» WORK ITEM:
Write out nothing but the lines from the one containing "Given: Expand the 004001 HEC500 tree node" through the last line below, both included, and without the pictures.

[PROVIDED RECORDS — start]

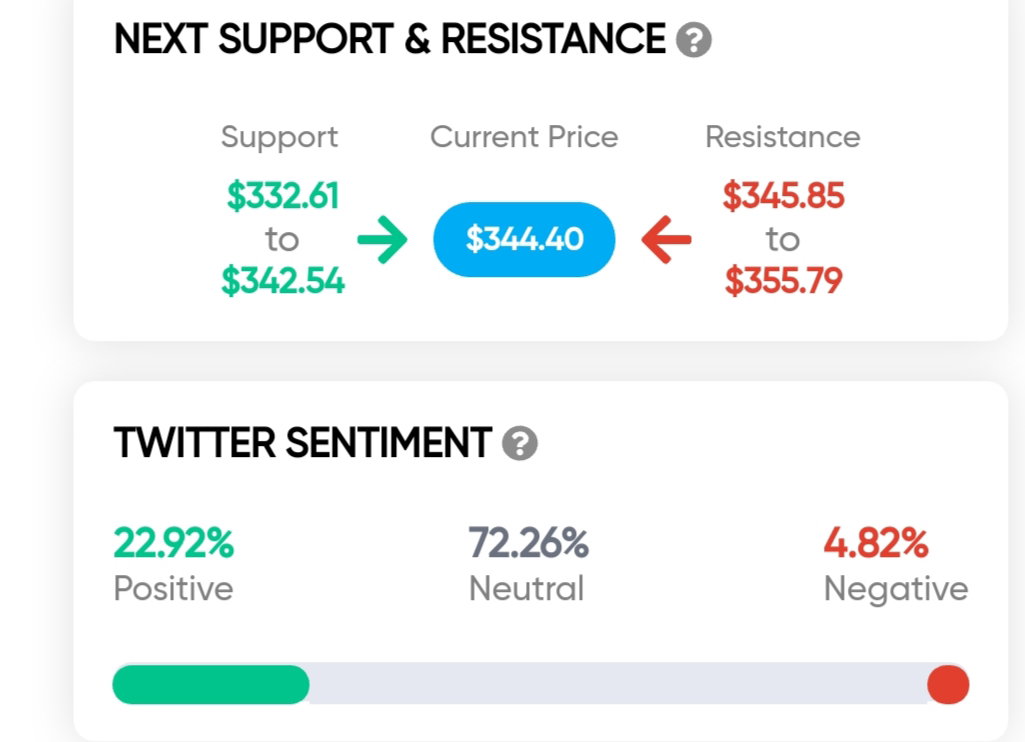This screenshot has width=1025, height=742.
Task: Click the Next Support & Resistance heading
Action: click(390, 39)
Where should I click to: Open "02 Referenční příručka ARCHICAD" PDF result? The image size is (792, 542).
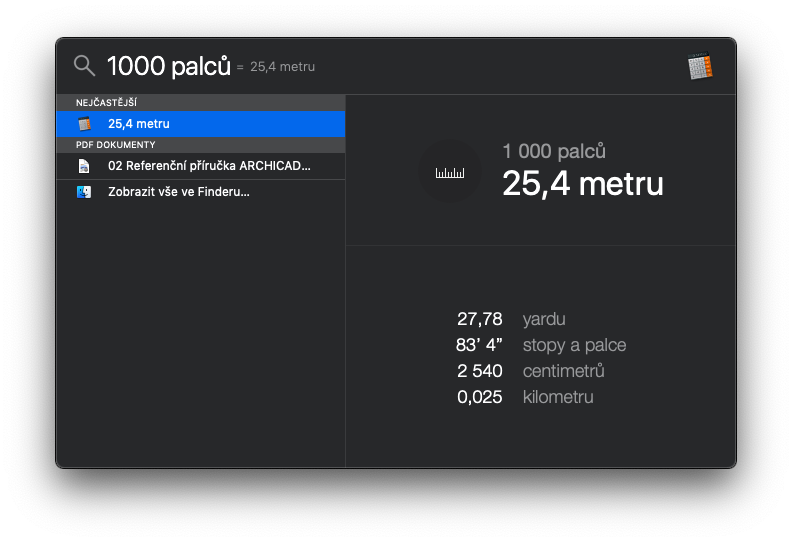209,166
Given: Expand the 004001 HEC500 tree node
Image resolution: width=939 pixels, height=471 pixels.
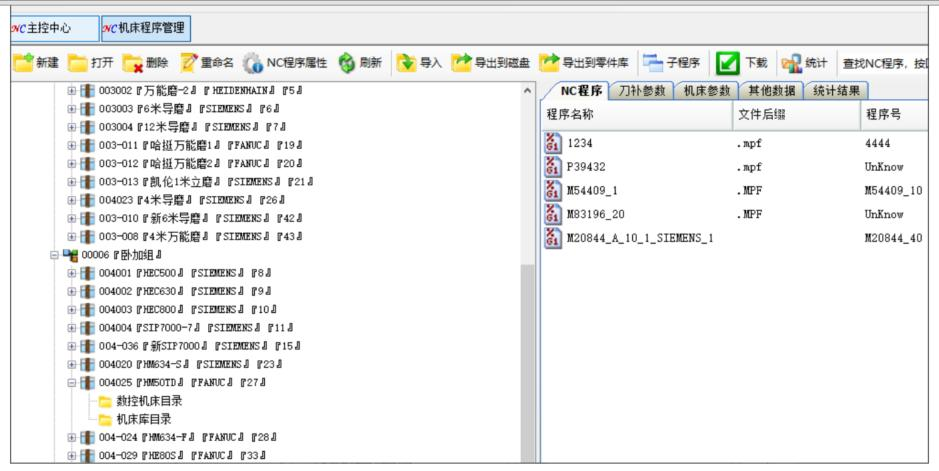Looking at the screenshot, I should pos(72,273).
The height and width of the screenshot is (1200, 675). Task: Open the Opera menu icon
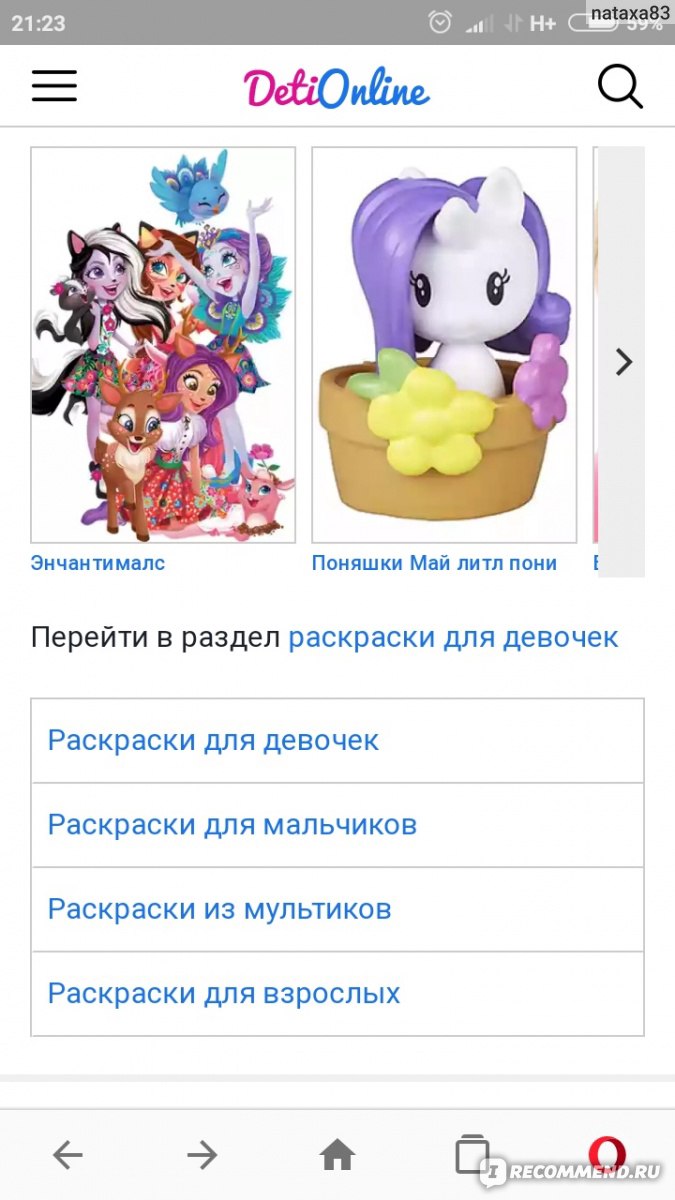(x=607, y=1155)
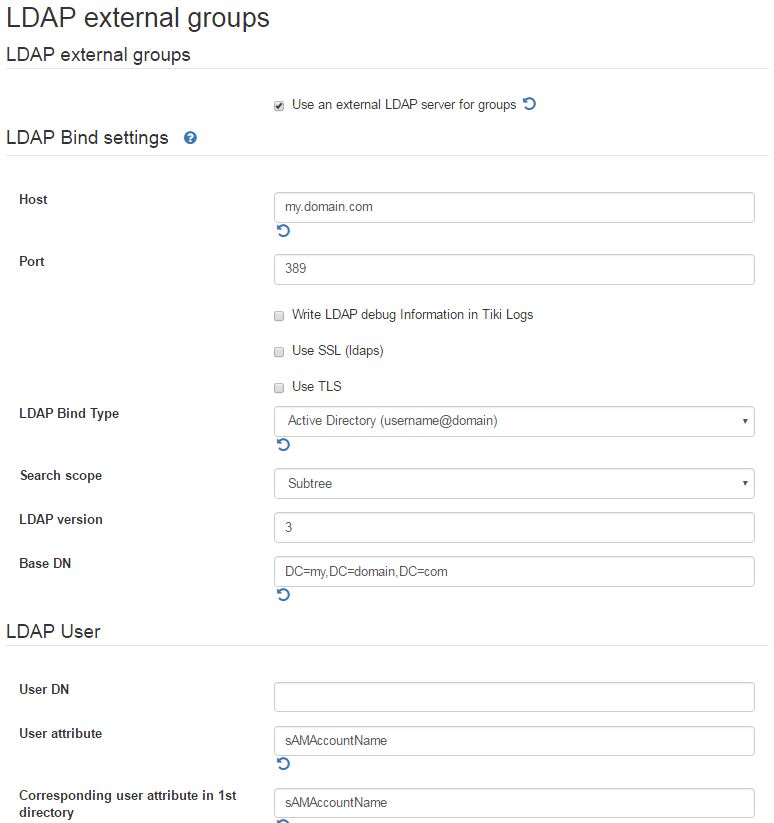Focus the Port field showing 389
Screen dimensions: 774x823
tap(514, 269)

[PROVIDED RECORDS — finish]

» RESPONSE BELOW:
Given: Expand the 004001 HEC500 tree node
Image resolution: width=939 pixels, height=471 pixels.
Looking at the screenshot, I should pos(72,273).
The height and width of the screenshot is (1200, 675). Task: Open the Opera menu icon
(x=607, y=1155)
Focus the Port field showing 389
Screen dimensions: 774x823
tap(514, 269)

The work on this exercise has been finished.